> _Your goal_: Word for word, set down the lines from the one that holds "The height and" through the final line of the listing below, and exclude every picture.

> _Listed entries_:
================

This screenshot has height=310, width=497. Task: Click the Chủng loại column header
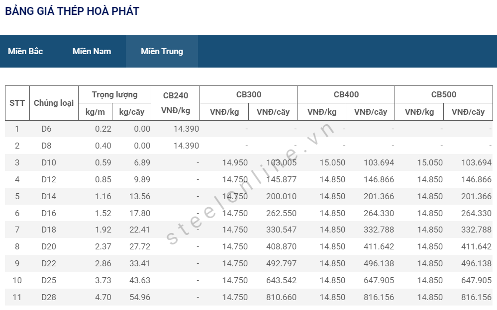click(54, 103)
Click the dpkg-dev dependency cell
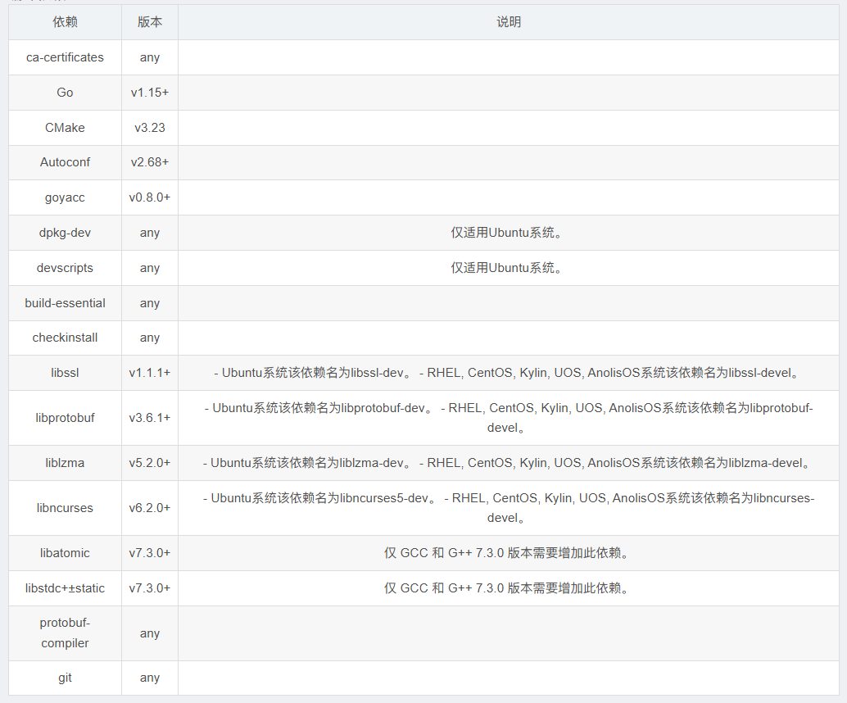Image resolution: width=847 pixels, height=703 pixels. pyautogui.click(x=65, y=233)
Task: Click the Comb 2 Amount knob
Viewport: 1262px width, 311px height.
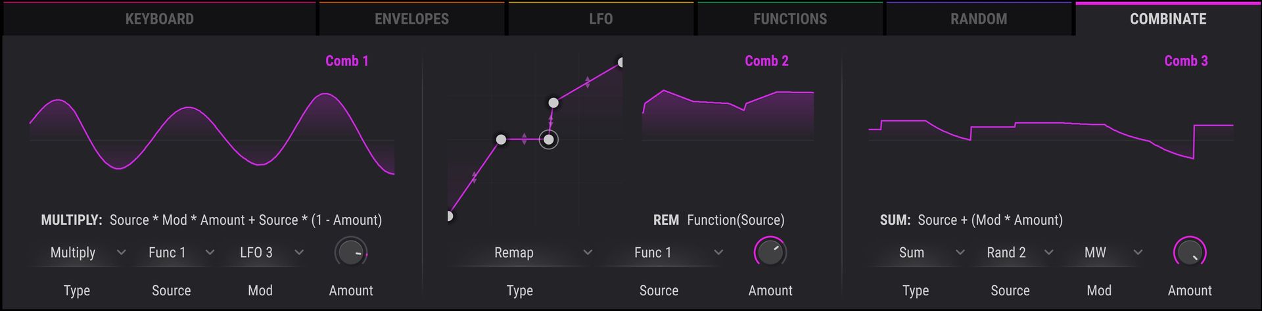Action: [x=770, y=252]
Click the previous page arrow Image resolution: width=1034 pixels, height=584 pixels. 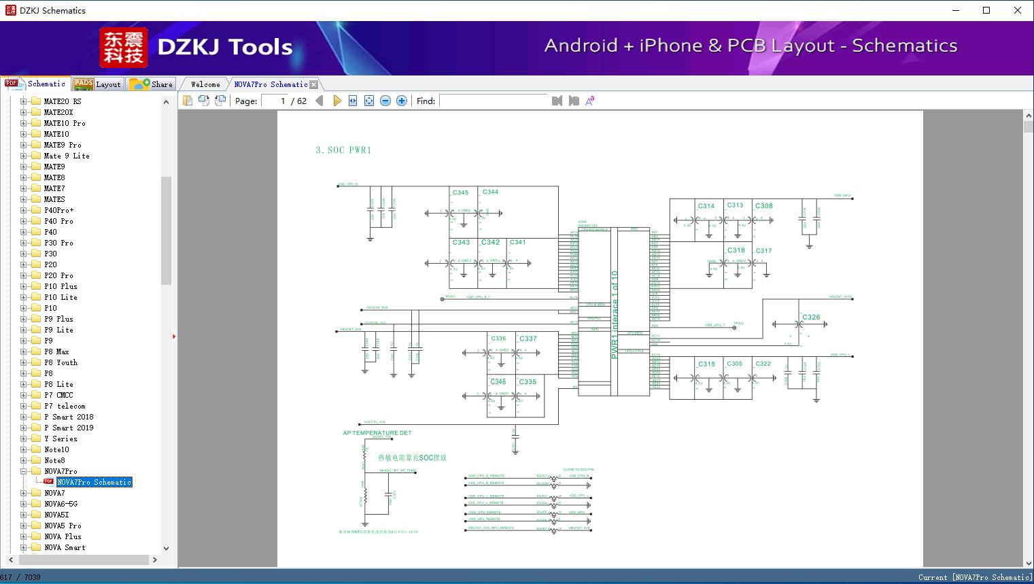click(x=320, y=101)
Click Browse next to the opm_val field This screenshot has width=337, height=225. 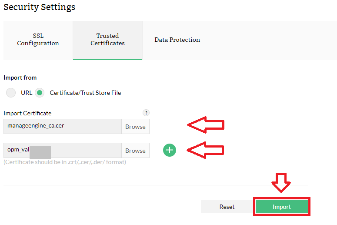click(x=135, y=151)
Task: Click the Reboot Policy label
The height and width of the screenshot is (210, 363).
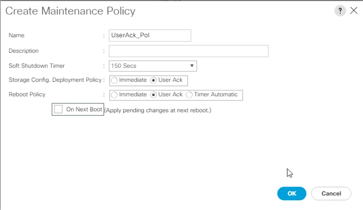Action: [x=27, y=95]

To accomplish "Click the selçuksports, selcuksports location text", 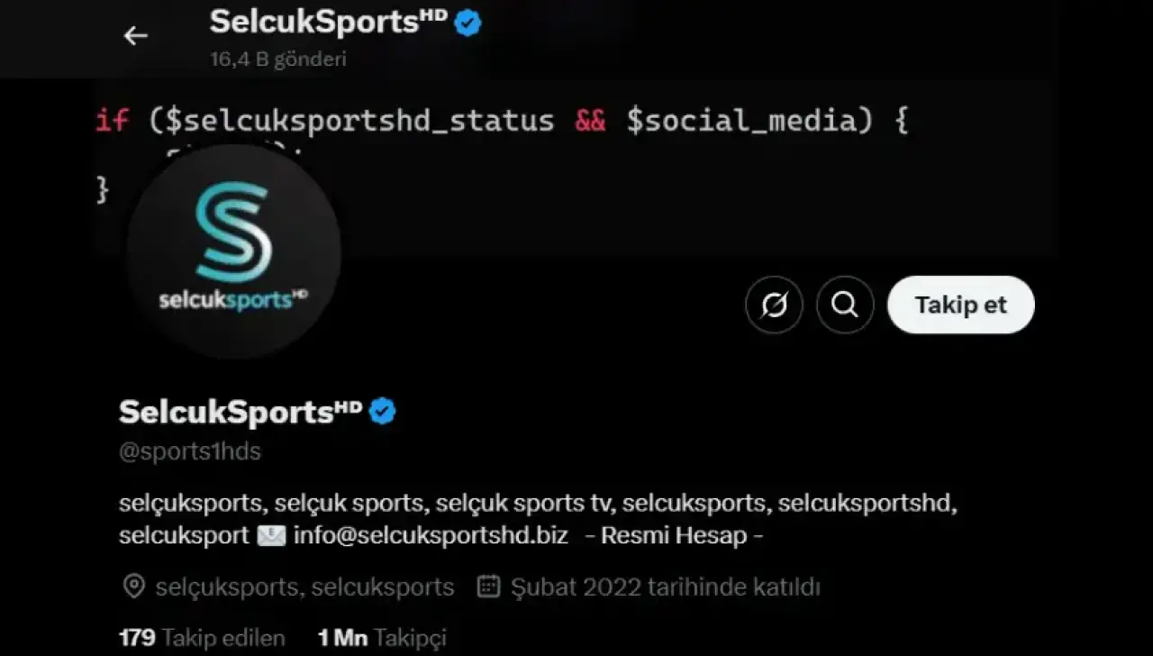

================

> _Task answer_:
The height and width of the screenshot is (210, 363).
Action: [x=27, y=95]

To accomplish "Click the selçuksports, selcuksports location text", 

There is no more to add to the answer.